Helps to do interval training
Training lets you mix short bursts of intense activity with longer intervals of moderate exercise. This type of exercise can assist you in burning more calories in a shorter amount of time and improve your cardio endurance. In addition, stationary bikes offer a variety of resistance levels. This means that you can work out at moderate, low, or high intensities. This makes them ideal for an interval exercise.

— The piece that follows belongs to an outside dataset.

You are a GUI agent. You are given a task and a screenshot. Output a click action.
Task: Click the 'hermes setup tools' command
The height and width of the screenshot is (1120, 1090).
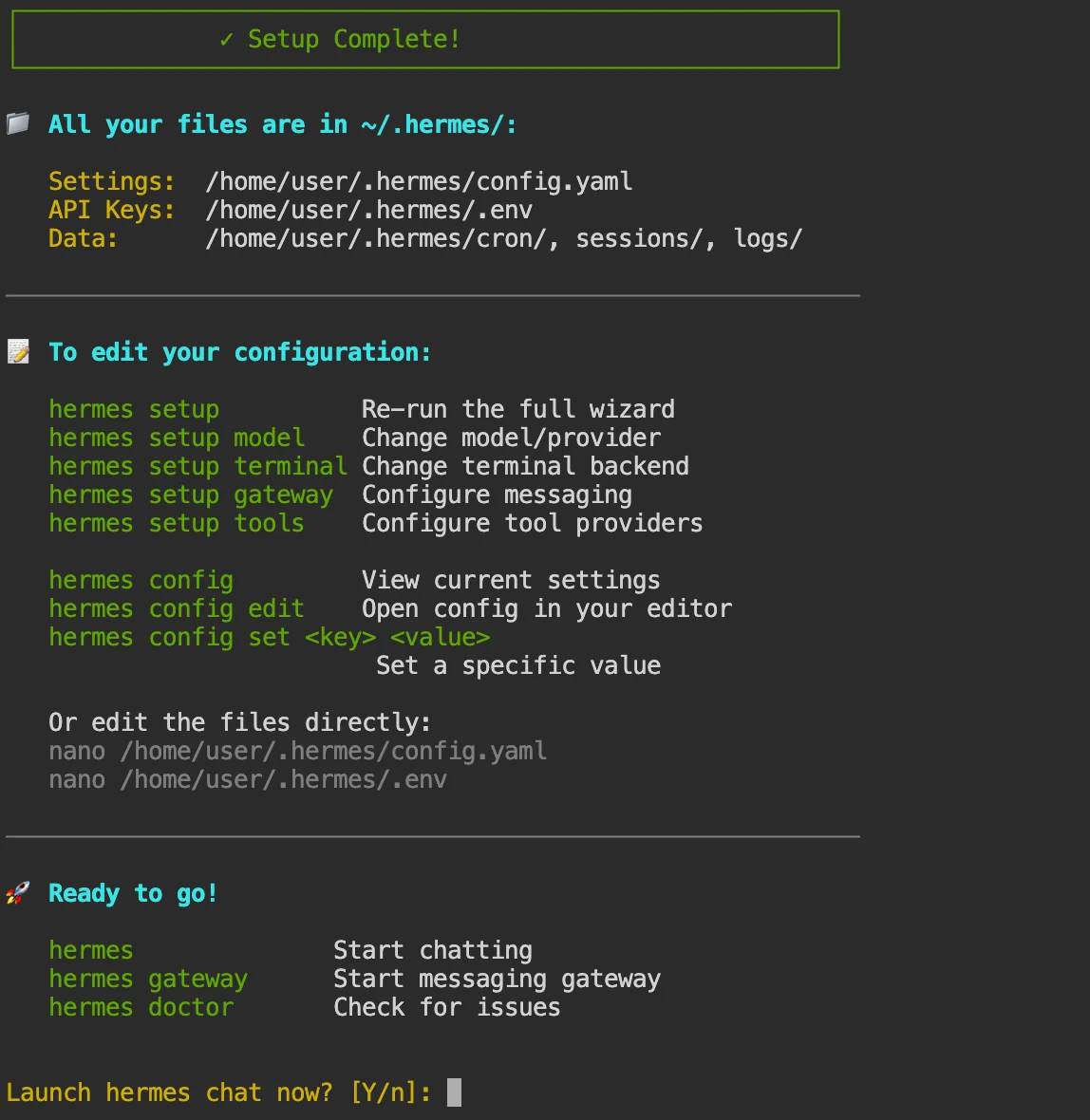pyautogui.click(x=177, y=523)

More secure than road cycling
Outdoor cycling is an ideal way to exercise. However, it is also a risky activity, including inattention of drivers, slippery or uneven roads, and low visibility. In addition, if it’s humid and hot or cold and damp, it might be challenging to summon the desire to go outside. It could even be not secure to go out in the first place. When you cycle indoors, you won’t need to worry about road conditions, traffic, or the weather. You can exercise safely at a pleasant temperature all year round.
Cycling indoors can help you meet your fitness goals in the rain, shine, or whatever the weather throws at you. In addition to its many cardiovascular benefits, Do HIIT on stationary bikes can help you boost your muscle strength, lose weight, and burn body fat while being kind to your joints. Use an app or journal to track your progress over time so you can see your results and stay motivated. Talk to your doctor before starting any exercise program if you’re new to exercise, take medications, or have any medical concerns.